=== Your objective ===
Begin at the line that has "You are a computer-use agent. This" and stop after the line that has "Click the Glistering". Copy that stretch of the material again, swapping "checkbox" for "check box" and leaving everything else unchanged.

=== Material for the task ===
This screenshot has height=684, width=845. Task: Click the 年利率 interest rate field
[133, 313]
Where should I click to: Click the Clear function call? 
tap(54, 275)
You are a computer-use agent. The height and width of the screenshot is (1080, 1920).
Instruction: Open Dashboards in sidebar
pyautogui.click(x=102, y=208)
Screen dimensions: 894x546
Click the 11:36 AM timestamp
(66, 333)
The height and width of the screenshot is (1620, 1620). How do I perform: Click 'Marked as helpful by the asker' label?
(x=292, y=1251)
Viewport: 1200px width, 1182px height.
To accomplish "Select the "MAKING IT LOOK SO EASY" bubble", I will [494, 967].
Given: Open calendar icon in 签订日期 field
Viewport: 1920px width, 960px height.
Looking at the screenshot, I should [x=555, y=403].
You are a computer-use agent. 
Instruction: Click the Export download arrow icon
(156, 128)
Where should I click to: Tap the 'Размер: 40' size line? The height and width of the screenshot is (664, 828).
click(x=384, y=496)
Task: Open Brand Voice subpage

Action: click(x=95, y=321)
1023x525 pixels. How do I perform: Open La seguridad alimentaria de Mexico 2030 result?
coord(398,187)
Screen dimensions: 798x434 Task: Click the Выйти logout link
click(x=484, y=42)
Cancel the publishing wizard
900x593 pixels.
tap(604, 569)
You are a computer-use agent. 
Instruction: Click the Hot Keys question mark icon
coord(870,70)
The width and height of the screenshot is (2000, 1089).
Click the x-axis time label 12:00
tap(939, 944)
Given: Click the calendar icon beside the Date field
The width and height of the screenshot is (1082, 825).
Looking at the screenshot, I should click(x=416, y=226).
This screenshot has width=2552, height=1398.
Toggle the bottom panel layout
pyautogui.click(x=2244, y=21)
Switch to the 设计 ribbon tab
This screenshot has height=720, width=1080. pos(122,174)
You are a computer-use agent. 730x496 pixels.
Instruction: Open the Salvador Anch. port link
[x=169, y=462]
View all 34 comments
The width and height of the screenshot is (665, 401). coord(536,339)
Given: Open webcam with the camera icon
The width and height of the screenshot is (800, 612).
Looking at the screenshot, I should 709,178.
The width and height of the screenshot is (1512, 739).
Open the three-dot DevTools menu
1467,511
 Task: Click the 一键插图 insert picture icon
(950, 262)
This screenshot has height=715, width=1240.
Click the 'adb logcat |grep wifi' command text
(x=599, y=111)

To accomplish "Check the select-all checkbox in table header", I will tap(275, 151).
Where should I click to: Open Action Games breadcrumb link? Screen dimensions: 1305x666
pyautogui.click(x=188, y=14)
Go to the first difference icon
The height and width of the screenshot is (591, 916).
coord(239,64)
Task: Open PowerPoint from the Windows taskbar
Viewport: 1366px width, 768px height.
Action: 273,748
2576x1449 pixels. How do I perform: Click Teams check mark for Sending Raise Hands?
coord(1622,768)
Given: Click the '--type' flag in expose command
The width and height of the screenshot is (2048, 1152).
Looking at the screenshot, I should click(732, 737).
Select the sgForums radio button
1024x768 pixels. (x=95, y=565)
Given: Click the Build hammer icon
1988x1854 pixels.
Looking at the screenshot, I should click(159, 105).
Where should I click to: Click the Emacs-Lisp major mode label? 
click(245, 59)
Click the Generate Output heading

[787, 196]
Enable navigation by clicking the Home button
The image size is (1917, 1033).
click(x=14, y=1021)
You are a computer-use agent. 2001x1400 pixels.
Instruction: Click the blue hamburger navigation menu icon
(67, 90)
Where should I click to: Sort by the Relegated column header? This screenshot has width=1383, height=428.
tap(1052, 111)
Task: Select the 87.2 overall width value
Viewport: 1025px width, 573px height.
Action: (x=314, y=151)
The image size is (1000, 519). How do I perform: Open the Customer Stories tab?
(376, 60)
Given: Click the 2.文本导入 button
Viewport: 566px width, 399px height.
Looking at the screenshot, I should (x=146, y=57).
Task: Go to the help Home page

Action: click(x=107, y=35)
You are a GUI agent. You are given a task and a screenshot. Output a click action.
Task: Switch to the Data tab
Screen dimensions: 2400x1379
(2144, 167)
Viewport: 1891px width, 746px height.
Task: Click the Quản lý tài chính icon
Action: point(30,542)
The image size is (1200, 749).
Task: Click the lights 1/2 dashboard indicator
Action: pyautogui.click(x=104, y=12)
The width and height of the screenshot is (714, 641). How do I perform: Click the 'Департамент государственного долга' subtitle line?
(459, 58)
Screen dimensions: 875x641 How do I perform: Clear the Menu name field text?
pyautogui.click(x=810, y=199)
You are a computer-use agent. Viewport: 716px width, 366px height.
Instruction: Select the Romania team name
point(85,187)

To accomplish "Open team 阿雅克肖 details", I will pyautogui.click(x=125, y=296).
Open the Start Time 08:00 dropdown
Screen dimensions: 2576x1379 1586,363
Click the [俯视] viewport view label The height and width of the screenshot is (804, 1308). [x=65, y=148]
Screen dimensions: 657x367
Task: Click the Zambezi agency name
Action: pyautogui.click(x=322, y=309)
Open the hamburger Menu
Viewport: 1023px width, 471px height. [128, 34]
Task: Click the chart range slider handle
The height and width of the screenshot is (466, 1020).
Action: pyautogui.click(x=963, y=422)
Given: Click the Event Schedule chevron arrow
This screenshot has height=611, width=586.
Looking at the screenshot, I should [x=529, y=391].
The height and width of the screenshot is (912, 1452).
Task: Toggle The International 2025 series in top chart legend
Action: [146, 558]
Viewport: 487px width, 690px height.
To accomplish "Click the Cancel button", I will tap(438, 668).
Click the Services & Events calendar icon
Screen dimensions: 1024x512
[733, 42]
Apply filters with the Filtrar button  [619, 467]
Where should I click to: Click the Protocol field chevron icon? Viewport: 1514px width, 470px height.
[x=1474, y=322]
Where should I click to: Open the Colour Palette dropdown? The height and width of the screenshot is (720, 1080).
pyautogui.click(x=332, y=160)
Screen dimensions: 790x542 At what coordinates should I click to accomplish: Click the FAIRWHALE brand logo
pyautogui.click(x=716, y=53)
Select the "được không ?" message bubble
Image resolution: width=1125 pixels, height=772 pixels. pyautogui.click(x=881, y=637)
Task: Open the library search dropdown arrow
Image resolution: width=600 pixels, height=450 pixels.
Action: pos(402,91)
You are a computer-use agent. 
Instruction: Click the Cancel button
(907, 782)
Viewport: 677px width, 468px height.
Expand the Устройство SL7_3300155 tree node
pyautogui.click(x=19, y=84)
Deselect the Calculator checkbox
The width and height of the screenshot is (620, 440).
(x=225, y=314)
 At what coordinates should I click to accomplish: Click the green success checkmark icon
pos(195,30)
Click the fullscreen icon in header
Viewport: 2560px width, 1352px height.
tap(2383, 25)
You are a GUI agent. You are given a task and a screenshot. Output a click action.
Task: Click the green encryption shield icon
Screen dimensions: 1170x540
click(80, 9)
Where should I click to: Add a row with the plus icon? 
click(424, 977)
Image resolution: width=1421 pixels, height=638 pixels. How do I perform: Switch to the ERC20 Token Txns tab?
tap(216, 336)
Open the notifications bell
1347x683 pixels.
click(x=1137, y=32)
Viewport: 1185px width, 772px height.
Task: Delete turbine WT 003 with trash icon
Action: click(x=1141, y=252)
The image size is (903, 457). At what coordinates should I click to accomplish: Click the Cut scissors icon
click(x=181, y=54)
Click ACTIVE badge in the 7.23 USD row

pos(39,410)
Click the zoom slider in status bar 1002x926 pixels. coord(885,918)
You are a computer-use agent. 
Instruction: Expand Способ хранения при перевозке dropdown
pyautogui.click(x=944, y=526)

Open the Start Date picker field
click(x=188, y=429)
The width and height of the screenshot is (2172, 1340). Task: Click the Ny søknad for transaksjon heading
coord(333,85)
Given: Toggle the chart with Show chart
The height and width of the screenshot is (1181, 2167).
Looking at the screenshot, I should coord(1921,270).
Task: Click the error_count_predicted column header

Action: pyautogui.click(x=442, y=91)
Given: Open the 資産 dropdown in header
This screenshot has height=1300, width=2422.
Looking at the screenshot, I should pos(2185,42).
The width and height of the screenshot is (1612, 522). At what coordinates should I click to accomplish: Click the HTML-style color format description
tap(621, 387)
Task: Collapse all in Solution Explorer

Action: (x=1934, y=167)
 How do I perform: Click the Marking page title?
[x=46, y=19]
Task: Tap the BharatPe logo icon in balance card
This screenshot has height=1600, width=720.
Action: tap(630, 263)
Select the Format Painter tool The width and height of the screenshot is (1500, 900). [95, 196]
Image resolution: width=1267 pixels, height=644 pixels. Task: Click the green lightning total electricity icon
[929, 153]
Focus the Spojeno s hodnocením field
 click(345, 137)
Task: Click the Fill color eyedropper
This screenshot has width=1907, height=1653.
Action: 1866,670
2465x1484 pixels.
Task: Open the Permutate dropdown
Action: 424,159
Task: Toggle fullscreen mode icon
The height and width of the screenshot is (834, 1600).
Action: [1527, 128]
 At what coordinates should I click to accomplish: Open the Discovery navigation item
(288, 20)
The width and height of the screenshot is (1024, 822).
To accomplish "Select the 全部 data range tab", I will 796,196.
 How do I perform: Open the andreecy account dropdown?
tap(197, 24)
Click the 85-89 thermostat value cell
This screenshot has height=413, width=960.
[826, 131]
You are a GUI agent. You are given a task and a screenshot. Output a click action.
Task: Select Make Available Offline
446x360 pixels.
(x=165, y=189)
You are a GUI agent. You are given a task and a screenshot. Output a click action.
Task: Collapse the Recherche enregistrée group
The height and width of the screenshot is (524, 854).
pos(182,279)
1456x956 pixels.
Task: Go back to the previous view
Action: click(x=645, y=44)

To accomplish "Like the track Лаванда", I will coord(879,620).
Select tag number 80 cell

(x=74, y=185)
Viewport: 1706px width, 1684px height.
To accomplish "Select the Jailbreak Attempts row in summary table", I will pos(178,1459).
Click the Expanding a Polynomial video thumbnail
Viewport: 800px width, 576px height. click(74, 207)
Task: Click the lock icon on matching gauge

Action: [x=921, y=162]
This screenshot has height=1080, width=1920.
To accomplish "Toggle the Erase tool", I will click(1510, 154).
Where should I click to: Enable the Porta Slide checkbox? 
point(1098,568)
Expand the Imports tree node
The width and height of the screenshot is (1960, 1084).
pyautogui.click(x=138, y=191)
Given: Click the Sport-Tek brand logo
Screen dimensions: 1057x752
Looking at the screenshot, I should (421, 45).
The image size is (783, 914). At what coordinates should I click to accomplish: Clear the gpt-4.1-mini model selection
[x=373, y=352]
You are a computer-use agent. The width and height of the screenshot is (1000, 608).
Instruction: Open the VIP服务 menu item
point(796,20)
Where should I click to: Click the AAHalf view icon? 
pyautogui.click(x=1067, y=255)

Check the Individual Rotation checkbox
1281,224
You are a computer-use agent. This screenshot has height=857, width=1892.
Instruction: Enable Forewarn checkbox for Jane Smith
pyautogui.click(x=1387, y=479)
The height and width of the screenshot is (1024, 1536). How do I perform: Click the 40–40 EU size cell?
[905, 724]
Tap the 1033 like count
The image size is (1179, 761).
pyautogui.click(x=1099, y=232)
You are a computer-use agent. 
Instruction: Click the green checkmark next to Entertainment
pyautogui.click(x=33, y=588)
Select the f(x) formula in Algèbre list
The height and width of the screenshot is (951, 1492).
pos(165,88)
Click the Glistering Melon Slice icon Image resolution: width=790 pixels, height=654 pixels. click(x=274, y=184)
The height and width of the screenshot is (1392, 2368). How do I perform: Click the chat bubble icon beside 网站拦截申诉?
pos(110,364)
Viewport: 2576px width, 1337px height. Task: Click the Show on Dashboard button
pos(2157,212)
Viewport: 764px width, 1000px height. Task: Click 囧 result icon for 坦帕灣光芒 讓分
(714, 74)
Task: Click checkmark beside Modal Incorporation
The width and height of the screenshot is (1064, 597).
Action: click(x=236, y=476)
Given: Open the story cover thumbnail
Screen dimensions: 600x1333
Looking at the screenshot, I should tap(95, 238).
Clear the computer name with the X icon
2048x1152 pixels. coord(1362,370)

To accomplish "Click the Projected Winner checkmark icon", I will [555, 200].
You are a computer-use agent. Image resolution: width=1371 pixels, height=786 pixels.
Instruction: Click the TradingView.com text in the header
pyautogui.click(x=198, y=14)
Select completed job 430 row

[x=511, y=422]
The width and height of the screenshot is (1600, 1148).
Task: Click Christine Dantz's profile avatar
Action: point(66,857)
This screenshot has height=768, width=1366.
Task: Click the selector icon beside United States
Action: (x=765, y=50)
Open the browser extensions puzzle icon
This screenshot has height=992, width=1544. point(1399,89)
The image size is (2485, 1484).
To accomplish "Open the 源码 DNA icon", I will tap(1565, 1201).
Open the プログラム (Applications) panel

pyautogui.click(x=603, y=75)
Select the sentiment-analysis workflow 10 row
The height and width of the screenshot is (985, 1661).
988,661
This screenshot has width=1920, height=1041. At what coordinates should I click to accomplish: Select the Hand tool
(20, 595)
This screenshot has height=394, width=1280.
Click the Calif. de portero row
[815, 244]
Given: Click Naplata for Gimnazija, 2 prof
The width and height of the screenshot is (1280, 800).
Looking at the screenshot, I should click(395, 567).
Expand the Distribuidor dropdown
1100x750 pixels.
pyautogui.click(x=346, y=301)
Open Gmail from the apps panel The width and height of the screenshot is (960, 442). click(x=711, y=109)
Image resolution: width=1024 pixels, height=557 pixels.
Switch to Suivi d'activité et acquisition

=== Reply to the exercise ===
You are a computer-use agent. This screenshot has height=857, width=1892.
Instruction: Enable Forewarn check box for Jane Smith
pyautogui.click(x=1387, y=479)
The height and width of the screenshot is (1024, 1536). How do I perform: Click the 40–40 EU size cell?
[905, 724]
Tap the 1033 like count
The image size is (1179, 761).
pyautogui.click(x=1099, y=232)
You are a computer-use agent. 
Instruction: Click the green checkmark next to Entertainment
pyautogui.click(x=33, y=588)
Select the f(x) formula in Algèbre list
The height and width of the screenshot is (951, 1492).
pos(165,88)
Click the Glistering Melon Slice icon Image resolution: width=790 pixels, height=654 pixels. click(x=274, y=184)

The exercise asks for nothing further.